I have a dataframe that I would like to group by a categorical variable (4 values, let’s say a, b, c and d) and then by a continuous variable (values between 0 and 40). I’d like the continuous variable to be in groups too. Zero to five, five to ten, ten to fifteen, etc. Ideally I’d end up with 32 different dataframes by the end of this process. I know how to us groupby for categorical variables, but not grouping by continuous variables.
Thank you.
I believe that you’re conflating 2 steps. You need to first bin your continuous values into your desired bins and then use groupby, which simply groups by distinct values, regardless of whether the variables are discrete or continuous.
You could write your own binning function or perhaps use the fit function from here:
https://juliastats.org/StatsBase.jl/v0.33/empirical/#Histograms-1
Somebody else may give a better answer. For this specific problem, you may try something similar
# load libraries
using DataFrames, Statistics, Distributions
# create a demo DataFrame
df = DataFrame(a = repeat('a':'d', outer = 100), b = rand(Uniform(0,40), 400), c = randn(400))

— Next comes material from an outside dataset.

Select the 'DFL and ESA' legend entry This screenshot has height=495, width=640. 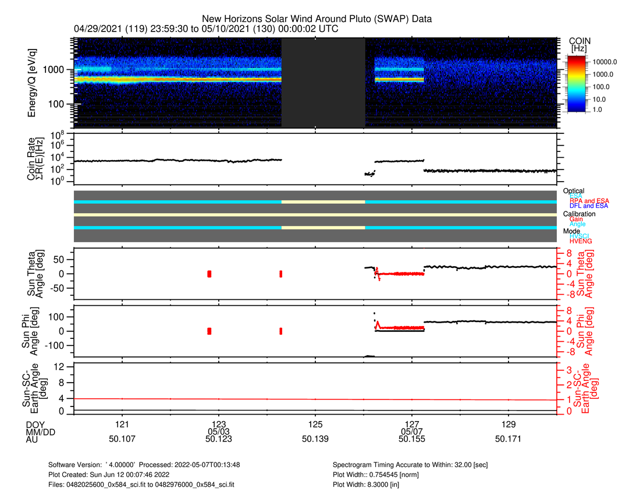(589, 206)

# generate a group variable based on the continuous variable, subject to specific problem
df[:, :group] = map(x -> div(x, 5.0), df.b)

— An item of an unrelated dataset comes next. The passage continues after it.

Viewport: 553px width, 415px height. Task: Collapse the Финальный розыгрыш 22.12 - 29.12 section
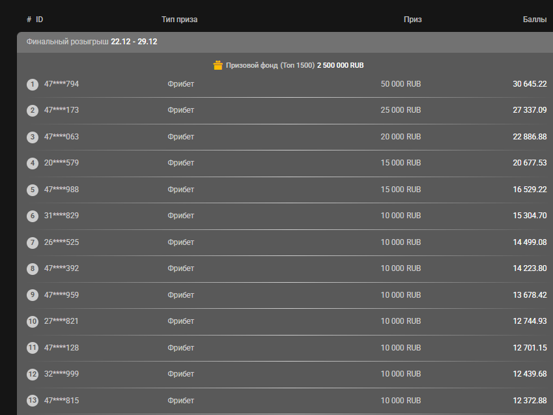point(91,42)
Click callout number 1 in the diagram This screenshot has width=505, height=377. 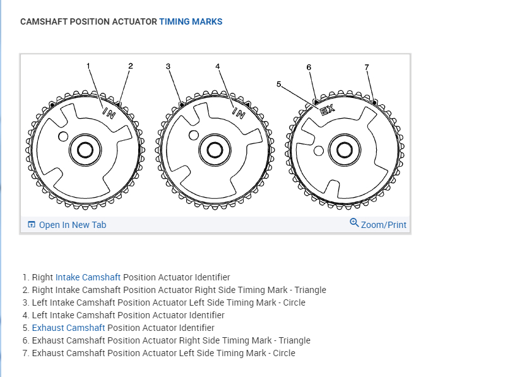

# create a groupby DataFrame based on variables a and group
gdf = groupby(df, [:a, :group])
# get some summary Statistics by group
combine(gdf, :c=>mean)
Also for binning:
using CategoricalArrays
?cut
using DataFrames
also works (as cut is reexported from CategoricalArrays)
Yes, cut is nice:
julia> by(transform(DataFrame(x=rand([:a,:b], 10^6), y=rand(10^6)), :y => (y->cut(y,3)) => :y2), [:x,:y2], :y => mean)
6×3 DataFrame
│ Row │ x │ y2 │ y_mean │
│ │ Symbol │ CategoricalValue… │ Float64 │
├────┼───────┼────────────────────────┼─────────┤
│ 1 │ b │ Q3: [0.666464, 0.999998] │ 0.833538 │
│ 2 │ b │ Q2: [0.333284, 0.666464) │ 0.499986 │
│ 3 │ a │ Q2: [0.333284, 0.666464) │ 0.499864 │
│ 4 │ a │ Q3: [0.666464, 0.999998] │ 0.833266 │
│ 5 │ a │ Q1: [1.59801e-6, 0.333284) │ 0.166748 │
│ 6 │ b │ Q1: [1.59801e-6, 0.333284) │ 0.167013 │
Using cut
is a good idea. But your method will not guarantee that it cuts at 5, 10, 15, etc.
A slightly modified version of creating a group variable using cut
is
df[:,:g] = cut(df.b, 0:5:40)
if all values in column b
falls into [0,40].
Thank you for all of the replies, this is very useful information.
Using cut seems the most straightforward, so this is what I’ve gone with. However, after using cut I am not able to then groupby on the new column. The new column has arrays, like [5,10) and [10,15). So it throws an error and won’t group. Any tips on how to deal with this part?
Thanks
Can you show the full error you get?
My code:
df[:,:g] = cut(df.Years, 0:5:40)
gdf = groupby(df, :g)
Error:
ERROR: LoadError: BoundsError: attempt to access 9-element Array{Int64,1} at index [2301742737]
An aside, I don’t know how to put code in the grey box thing, sorry.
There were missing values, I’ve figured it out now. Thank you for the help.
Hmm, that shouldn’t happen anyway. Would you be able to post code to reproduce the problem on my machine? What version of DataFrames are you using? Does the following code give an error on your machine (it doesn’t on mine)?
df = DataFrame(Years=replace(rand(0:40, 10_000), 40=>missing))
df[:,:g] = cut(df.Years, 0:5:40)
gdf = groupby(df, :g)
I have DataFrames v0.18.4.
Yes that code does give an error on my machine.
I’ve removed/replaced the missing values and everything works now. Why would it work on yours and not mine?
OK, I think I fixed this in CategoricalArrays 0.8. You should upgrade to DataFrames 0.21 when you can.